From a business perspective, there are at least three layers of enterprise that are supersets of the organisation:

  • partners/supply-chain;
  • customer-base (and, in an E2.0 context, reviewers/critics);
  • and broader community (e.g. reputation-management / CSR).

This latter point about supersets becomes extremely important in enterprise architecture and business architecture, because they’re outside the scope of direct governance of the organisation. If we make the mistake of assuming that the organisation is the enterprise, is a literally self-centric, self-referential ‘business architecture’ that has no connection with the real world – i.e. the ecosystem in which the organisation operates – which, in the mid- to longer term, usually leads to failure of the organisation. In other words, not a good idea… So we need to model that wider scope in our architecture.

Pat then remarked:

I will admit that I’m very business focused (ok biased).

Because B2B or any collaborative interaction between multiple companies (banks needing to share information/transactions or hospitals needing to share and transfer patient data) the EA needs to include both companies and may need to model the industry (including government mandated laws or reimbursement qualifications or negotiated rules).

These examples would be larger than the subset of the organization. Would this be your whole-of-enterprise? It fits the IEEE1471/FEAF definition.

My answer would be that whilst this is important, it’s still far too small a scope for a business-architecture or whole-of-enterprise architecture: in effect, just the first of those three layers above (partner/supply-chain context, including direct-impact legislation, regulation and standards). To identify the full depth of drivers that impact on the organisation from the broader enterprise, we need to model the other layers as well.

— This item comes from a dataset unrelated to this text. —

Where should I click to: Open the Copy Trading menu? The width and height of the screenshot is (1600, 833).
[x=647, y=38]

To model the customer-base context, it’s imperative to explore the shared vision held by all participants in the enterprise – in other words, the motivation that underpins the entire enterprise. Standards such as the Business Motivation Model can help here, though the BMM itself has some limitations that can be resolved via explicit extension – see my presentation on Vision / Role / Mission / Goal or the ‘Architecture on purpose’ chapter in Real Enterprise Architecture for more details on that. Perhaps the most useful hint here comes from ITIL Version 3: “customers do not want products or services – what they want is the satisfaction of a perceived need”. Focus on identifying the shared needs that unify all participants in the enterprise – your own organisation, your partners and suppliers, your customer-base and their social ‘quality-management’ context (anything from reviewers to critics and complaints), and the legal, regulatory and standards framework that applies to the servicing of those needs within that context. This describes the principles and drivers that you can use ininnovation-support, in customer-relationship management, and much else besides.

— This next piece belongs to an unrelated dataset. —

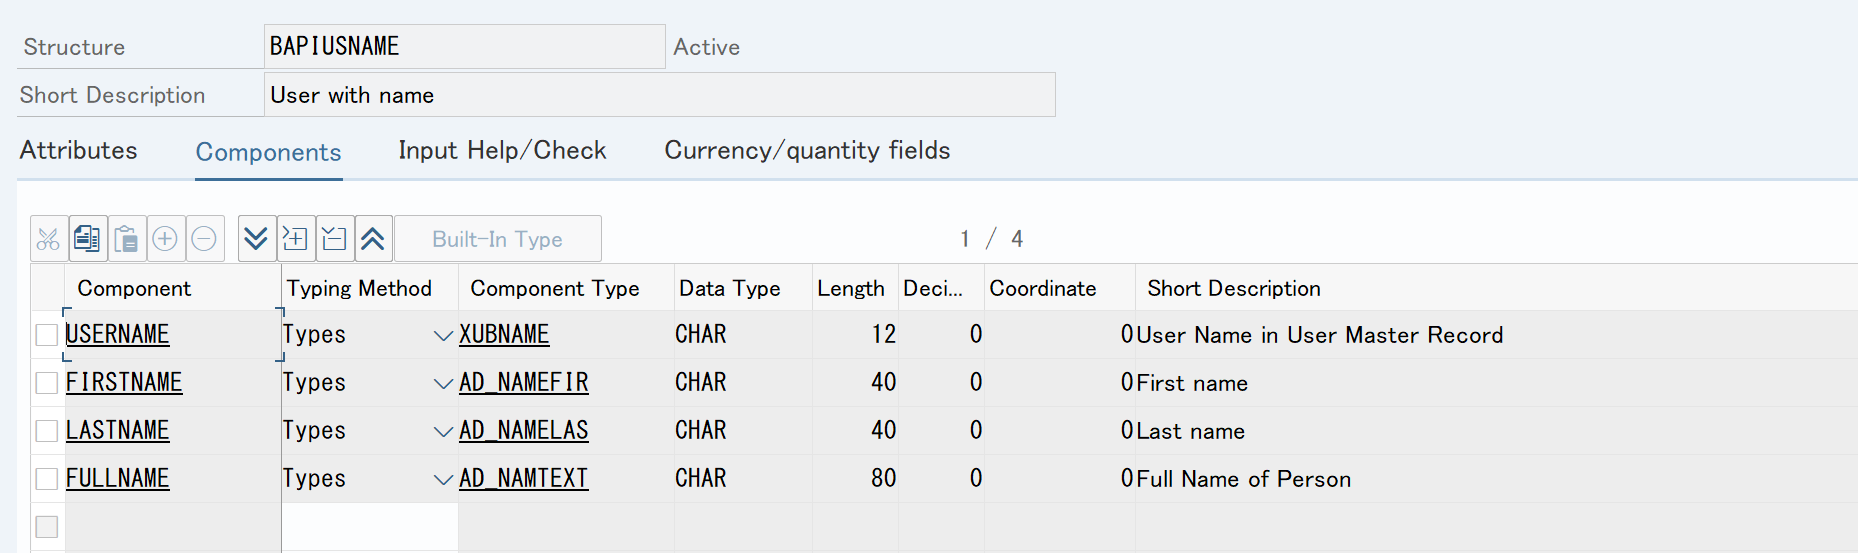This screenshot has width=1858, height=553.
Task: Click the clipboard paste icon
Action: [x=126, y=239]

To model the social milieu context, explore the social expectations for any organisation or business operating in this context: issues such as transparency, fairness, environment, corporate social responsibility and so on. Do not forget to include these as drivers and themes within your architecture models, via techniques such as Vision / Role / Mission / Goal: failure to do so can cost you very heavily indeed, especially in the longer term. Also, be aware of cross-cultural differences: different cultures have different expectations and different demands, which can cause significant impacts, especially for organisations with a multi-national reach.

One useful approach is to view architecture as part of risk-management and opportunity-management. From that perspective, it should be obvious that a risk-analysis and matching opportunity-analysis would be incomplete if it fails to include the ‘bigger picture’; the same should hence also be true for architecture analysis, especially at the business-architecture orwhole-of-enterprise architecture scale.

Hope this helps, anyway.

1 Comment on “The enterprise, the organisation and the ‘big picture’

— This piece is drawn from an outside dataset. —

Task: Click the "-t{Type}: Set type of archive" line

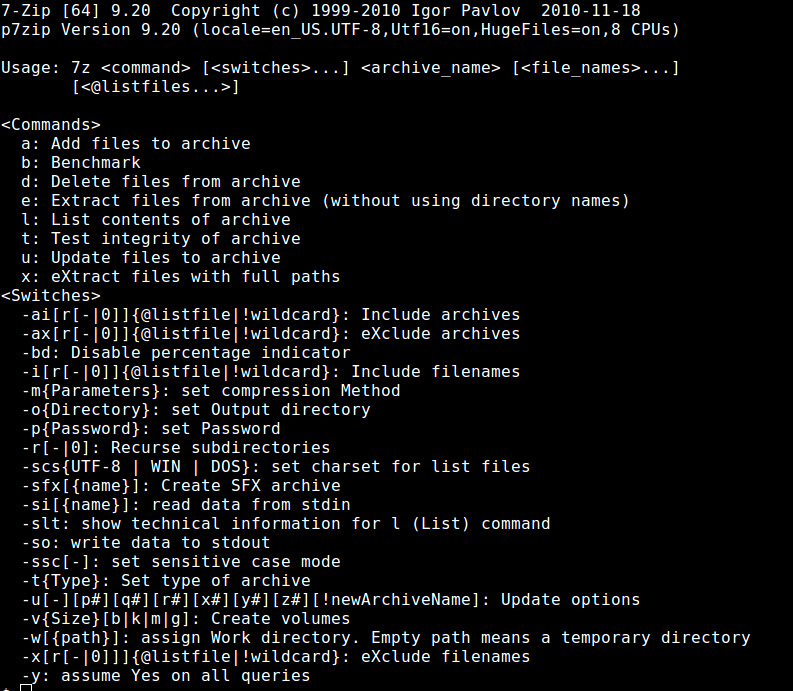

  1. I mistakenly interchanged the two terms. I see where the confusion could arise. From the business-architect perspective, I would build the architecture from the perspective of the specific organization that would branch out to include its partners, customers, government and so forth. I would model the connection and interaction but not their organization.

    Also, after reading an earlier post, I see that you view organization as a location. Agree. Only the role (or their involvment) did I see as a “who.” (OK, am I starting a whole other post discussion?)